Daily Archives: January 19, 2014

Supplier Innovation Can Bridge Finance and Suppliers, but Reverse Financing is Not Supplier Innovation!

Reverse factoring is definitely a finance innovation, especially when many finance departments still think squeezing the supplier on margin is a good thing, but it’s a buyer(-led) innovation (and one sophisticated buyers should be implementing). Needless to say I was hoping for more creative insights when I checked out this recent piece on Procurement Leaders that purported to be on Supplier Innovation – A Bridge Between Finance and Suppliers. Something on how the supplier’s involvement in NPD/NPI, process re-engineering, or product standardization efforts and its effect on finance would have definitely been preferred.

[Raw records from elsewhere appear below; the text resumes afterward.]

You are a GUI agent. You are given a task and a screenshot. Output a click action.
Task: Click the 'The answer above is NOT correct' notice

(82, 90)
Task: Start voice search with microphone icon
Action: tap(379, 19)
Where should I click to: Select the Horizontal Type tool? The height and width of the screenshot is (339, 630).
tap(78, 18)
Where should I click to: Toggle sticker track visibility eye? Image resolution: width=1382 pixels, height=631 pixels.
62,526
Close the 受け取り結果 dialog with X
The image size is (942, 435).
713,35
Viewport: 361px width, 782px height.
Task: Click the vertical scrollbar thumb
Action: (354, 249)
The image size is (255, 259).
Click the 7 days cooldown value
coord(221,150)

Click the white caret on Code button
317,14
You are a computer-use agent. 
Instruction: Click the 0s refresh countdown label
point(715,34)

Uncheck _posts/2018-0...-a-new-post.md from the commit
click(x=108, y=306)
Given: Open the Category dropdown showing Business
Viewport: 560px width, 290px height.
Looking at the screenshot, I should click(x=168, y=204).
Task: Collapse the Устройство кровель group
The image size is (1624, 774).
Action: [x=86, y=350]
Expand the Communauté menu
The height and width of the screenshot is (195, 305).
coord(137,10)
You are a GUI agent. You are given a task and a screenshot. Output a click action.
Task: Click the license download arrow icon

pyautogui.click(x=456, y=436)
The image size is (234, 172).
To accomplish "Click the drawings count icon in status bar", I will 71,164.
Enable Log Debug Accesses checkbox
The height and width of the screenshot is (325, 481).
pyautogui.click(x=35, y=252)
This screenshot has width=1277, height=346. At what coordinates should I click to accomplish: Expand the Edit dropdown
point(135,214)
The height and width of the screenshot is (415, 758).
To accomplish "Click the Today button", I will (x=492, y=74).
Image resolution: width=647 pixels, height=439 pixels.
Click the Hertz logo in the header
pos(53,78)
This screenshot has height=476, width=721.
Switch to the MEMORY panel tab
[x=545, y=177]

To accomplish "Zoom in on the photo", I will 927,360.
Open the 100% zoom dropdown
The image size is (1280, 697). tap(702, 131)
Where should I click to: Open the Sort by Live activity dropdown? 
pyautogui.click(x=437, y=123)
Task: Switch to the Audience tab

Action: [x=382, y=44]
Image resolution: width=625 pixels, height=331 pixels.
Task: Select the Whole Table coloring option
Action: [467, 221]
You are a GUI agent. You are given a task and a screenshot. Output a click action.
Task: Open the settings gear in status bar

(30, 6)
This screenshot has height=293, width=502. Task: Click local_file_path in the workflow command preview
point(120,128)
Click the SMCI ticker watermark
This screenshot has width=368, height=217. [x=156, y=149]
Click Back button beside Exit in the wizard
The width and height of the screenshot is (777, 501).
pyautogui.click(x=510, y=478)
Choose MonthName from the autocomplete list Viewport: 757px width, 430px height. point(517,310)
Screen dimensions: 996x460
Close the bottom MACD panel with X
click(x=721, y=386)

There are a large number of ways true supplier innovation can benefit finance which include, but are not limited to:

  • Production Process Redesign
    The supplier could utilize a solution such as aPriori‘s Enterprise Product Costing Platform with appropriately configured VPEs (Virtual Production Environments) to suggest alternate fabrication methods that could cut the cost of the part in half or more!
  • Material Substitution or Component Redesign
    Design locks in as much of 80% of the cost — maybe the supplier can identify alternate materials or design changes before the first part is produced that can deliver the same quality and reliability but yet reduce cost.
  • Deployment of Modern Punch-Out and Invoicing Solutions
    Nothing is more annoying then trying to integrate a supplier catalog that is still exported in an archaic FoxPro format on a weekly basis to an old-school FTP site into your modern e-Procurement platform or OCR and auto-correct invoices still delivered as fax into your modern invoice automation solution. A supplier that adopts state of the art CRM technology that plugs and plays with your system often does more for finance than anything you can do.
  • SaaS Information Management
    As per a recent Gartner study, a Billion Dollar company spends 1,000 hours every week managing suppliers and their information. This time is primarily spent on data entry and maintenance, contact requests for updated data, compliance monitoring, performance monitoring, accounts payable and invoice verification. At least one-quarter to one-half of this time is spent on supplier information management alone, which is the equivalent of 6 to 8 FTEs (Full Time Employees) for this one billion dollar company. A supplier that kept the information required by their buyers up-to-date in a central repository that could be easily accessed and read into standard Procurement SIM/SRM systems would be doing a big service to their customers and considerably decrease the buyer’s overhead costs, making the buyer’s finance department quite happy.
  • Fine-Grained Bid Information
    The buyer’s cost depends not only on what the supplier produces, but where it produces, what the inbound and outbound shipping costs are, and how much the supplier pays for raw materials. A supplier who provides fine-grained (should) cost data in detailed cost models helps the buyer decide what locations are most cost-effective for it, whether it should be buying raw materials on behalf of the supplier (and use its negotiating power), and who should be financing what for lowest overall supply chain cost.

These are just a few of the ways that suppliers can innovate a bridge between themselves and the buyer’s finance department. There are others. The point is, innovation is not limited to reverse factoring, which should not even be initiated by the supplier!